╭─ Data for this task

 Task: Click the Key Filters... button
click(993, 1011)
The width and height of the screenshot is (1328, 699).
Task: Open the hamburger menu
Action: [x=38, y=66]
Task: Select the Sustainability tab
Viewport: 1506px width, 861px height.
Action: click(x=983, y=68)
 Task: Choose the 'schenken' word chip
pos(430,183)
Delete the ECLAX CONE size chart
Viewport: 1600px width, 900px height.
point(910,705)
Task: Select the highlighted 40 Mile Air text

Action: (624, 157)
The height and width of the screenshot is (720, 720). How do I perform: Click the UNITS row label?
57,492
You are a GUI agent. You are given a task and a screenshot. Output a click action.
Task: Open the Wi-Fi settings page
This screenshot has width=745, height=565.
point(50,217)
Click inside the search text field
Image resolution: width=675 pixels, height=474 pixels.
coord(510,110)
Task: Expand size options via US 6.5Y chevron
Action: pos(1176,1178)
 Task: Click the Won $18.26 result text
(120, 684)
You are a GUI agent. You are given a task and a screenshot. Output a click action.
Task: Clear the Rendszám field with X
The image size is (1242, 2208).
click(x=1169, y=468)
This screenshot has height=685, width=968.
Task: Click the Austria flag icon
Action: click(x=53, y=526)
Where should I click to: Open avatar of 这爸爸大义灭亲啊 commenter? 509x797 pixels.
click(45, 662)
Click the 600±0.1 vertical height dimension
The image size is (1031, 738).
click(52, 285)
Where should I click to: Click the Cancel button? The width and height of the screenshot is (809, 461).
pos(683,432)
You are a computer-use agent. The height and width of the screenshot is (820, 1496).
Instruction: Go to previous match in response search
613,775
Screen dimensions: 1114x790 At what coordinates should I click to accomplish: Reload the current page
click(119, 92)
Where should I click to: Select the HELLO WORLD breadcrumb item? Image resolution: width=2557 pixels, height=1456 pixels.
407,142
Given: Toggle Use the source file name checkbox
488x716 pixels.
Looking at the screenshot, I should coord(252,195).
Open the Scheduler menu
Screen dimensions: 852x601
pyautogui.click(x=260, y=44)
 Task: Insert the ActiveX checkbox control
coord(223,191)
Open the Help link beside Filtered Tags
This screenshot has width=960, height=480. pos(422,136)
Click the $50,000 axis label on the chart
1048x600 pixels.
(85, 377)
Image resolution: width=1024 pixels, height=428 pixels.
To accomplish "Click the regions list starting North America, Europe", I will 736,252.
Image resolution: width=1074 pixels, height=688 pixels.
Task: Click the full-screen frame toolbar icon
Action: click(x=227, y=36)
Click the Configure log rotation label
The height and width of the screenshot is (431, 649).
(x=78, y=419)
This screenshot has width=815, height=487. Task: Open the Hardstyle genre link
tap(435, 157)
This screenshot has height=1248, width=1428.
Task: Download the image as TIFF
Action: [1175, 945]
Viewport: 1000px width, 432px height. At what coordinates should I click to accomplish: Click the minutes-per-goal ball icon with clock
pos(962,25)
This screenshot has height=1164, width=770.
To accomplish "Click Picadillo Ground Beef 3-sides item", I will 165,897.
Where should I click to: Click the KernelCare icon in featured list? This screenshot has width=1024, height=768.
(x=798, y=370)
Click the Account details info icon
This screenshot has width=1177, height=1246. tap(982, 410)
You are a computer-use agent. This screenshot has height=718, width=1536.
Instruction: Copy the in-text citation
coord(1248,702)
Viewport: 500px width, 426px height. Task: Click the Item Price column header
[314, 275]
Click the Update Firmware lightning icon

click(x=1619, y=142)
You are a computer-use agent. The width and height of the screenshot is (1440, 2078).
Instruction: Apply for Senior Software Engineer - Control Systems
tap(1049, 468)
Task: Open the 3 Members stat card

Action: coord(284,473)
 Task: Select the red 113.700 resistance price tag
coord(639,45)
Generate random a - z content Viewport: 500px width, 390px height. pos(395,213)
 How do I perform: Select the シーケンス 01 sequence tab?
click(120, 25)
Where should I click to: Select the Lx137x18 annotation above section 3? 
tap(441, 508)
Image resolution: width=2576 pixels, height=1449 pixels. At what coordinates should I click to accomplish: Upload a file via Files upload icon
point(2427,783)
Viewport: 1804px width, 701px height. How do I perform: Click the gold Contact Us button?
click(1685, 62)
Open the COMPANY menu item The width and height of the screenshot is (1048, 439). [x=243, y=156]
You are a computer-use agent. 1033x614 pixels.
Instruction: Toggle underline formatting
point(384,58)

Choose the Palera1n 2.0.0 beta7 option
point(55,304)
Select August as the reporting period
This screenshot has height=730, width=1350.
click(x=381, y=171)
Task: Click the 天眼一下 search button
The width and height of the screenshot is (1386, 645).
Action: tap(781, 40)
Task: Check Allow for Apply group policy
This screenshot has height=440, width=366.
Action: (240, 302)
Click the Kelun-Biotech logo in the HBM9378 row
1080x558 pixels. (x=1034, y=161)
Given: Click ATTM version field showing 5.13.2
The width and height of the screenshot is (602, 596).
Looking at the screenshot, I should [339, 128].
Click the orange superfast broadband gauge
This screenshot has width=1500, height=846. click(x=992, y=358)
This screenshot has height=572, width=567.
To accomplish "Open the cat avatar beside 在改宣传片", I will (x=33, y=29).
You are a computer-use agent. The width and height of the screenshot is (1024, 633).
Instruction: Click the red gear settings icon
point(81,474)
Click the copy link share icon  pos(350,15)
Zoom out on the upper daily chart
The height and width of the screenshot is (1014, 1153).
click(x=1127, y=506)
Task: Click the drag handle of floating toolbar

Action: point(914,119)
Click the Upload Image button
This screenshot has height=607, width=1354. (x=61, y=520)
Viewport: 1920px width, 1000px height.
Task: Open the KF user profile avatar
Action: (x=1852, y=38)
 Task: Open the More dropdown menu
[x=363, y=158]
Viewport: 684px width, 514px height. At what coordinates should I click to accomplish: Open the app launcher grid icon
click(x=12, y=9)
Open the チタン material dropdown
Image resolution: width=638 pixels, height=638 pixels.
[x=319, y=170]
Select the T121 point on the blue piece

╰─

Your objective: Check each line of the entries for "agent" and copy those that have it.

Reply to the task:
You are a GUI agent. You are given a task and a screenshot. Output a click action.
You are a GUI agent. You are given a task and a screenshot. Output a click action.
You are a computer-use agent. The height and width of the screenshot is (820, 1496).
You are a computer-use agent. This screenshot has height=718, width=1536.
You are a computer-use agent. The width and height of the screenshot is (1440, 2078).
You are a computer-use agent. 1033x614 pixels.
You are a computer-use agent. The width and height of the screenshot is (1024, 633).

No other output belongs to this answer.